The virtual FATF plenary will be held in Paris from February 22 to 25 to consider cases of various countries on the grey list, including Pakistan, and a decision will be made at the conclusion of the meetings, Dawn newspaper reported. In the last plenary held in October 2020, the FATF concluded that Pakistan will continue in its grey list till February 2021 as it has failed to fulfil six out of 27 obligations of the global money laundering and terrorist financing watchdog that include failure to take action against two of India’s most wanted terrorists Jaish-e Mohammad chief Maulana Masood Azhar and Jamaat-ud-Dawah head Hafiz Saeed.

Azhar and Saeed are most wanted terrorists in India for their involvement in numerous terrorist acts, including 26/11 Mumbai terror attacks and bombing of a CRPF bus at Pulwama in Jammu and Kashmir last year. An official source close to these developments told the paper on Saturday that Pakistan had complied with the six recommendations and also submitted details to the FATF secretariat.

The members would now evaluate Pakistan’s responses during the meeting, the source said, adding that the decision would be taken after a consensus among the members. The paper, quoting a journalist covering the FATF said that some European countries, especially the host France, had recommended to the FATF to continue to keep Pakistan on the grey list and had taken the position that not all points had been fully implemented by Islamabad.

Other European countries are also supporting France, he said. France was not happy with the recent response of Islamabad on the cartoon issue, he said.

Pakistan has not even posted a regular ambassador in Paris, he said, adding that diplomatic and economic relations between the two countries were not up to the mark. The US has also expressed concern over the acquittal the accused in American journalist Daniel Pearl’s kidnapping and murder case.

It is feared that the US may also lobby for continuation of Islamabad on the grey list at least until June this year. Pakistan’s Supreme Court last month ordered release of British-born al-Qaeda terrorist Ahmed Omar Saeed Sheikh and his three aides in the 2002 Pearl murder case, a judgement denounced by the American journalist’s family as “a complete travesty of justice.”.
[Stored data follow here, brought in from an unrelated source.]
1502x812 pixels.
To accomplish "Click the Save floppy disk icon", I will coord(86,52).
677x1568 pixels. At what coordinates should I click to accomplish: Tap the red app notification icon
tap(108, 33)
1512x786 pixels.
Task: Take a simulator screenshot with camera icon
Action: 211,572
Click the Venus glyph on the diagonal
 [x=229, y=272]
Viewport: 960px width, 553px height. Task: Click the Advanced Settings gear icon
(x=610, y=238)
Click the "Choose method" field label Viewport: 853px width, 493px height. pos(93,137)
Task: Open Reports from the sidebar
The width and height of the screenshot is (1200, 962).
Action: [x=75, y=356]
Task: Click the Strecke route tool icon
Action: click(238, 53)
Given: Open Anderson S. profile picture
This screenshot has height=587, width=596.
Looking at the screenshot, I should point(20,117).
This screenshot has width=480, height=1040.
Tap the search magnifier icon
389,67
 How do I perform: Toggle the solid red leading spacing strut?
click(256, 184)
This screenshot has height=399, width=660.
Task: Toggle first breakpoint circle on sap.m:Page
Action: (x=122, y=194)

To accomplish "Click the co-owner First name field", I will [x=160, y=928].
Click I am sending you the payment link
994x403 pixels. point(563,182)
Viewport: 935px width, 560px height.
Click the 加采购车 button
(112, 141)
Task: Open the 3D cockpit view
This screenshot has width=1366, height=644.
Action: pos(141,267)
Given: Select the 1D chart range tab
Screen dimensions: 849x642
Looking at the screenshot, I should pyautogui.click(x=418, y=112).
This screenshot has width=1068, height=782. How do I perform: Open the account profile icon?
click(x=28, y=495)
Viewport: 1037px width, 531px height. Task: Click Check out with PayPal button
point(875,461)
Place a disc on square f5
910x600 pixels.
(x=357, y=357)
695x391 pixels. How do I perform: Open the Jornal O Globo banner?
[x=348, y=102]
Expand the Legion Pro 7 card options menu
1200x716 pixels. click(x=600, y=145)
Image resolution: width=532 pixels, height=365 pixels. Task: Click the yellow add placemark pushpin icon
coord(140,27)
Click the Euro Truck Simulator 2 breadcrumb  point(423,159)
An official, who is not willing to be quoted, told the paper that Pakistan had submitted a compliance report to the FATF. We can’t say what will be their response to it; let’s wait for the day, he said.

The official said Pakistan had already done major legislation regarding punishment of terror financing, which was around one year in the old legislation. In October 2020, Minister for Industries and Production Hammad Azhar, who is the government’s point man on the FATF, announced that Pakistan had made progress across all action plan items and had now largely addressed 21 of the 27 action items.

When the minister was approached for comments on the implementation status of the remaining six recommendations, he said he would make no comment until the plenary was over. There is a strict confidentiality rule, he said.

With Pakistan’s continuation in the ‘grey’ list, it is increasingly becoming difficult for Islamabad to get financial aid from the International Monetary Fund (IMF), World Bank, Asian Development Bank (ADB) and the European Union, thus further enhancing problems for the debt-ridden nation which is in a precarious financial situation.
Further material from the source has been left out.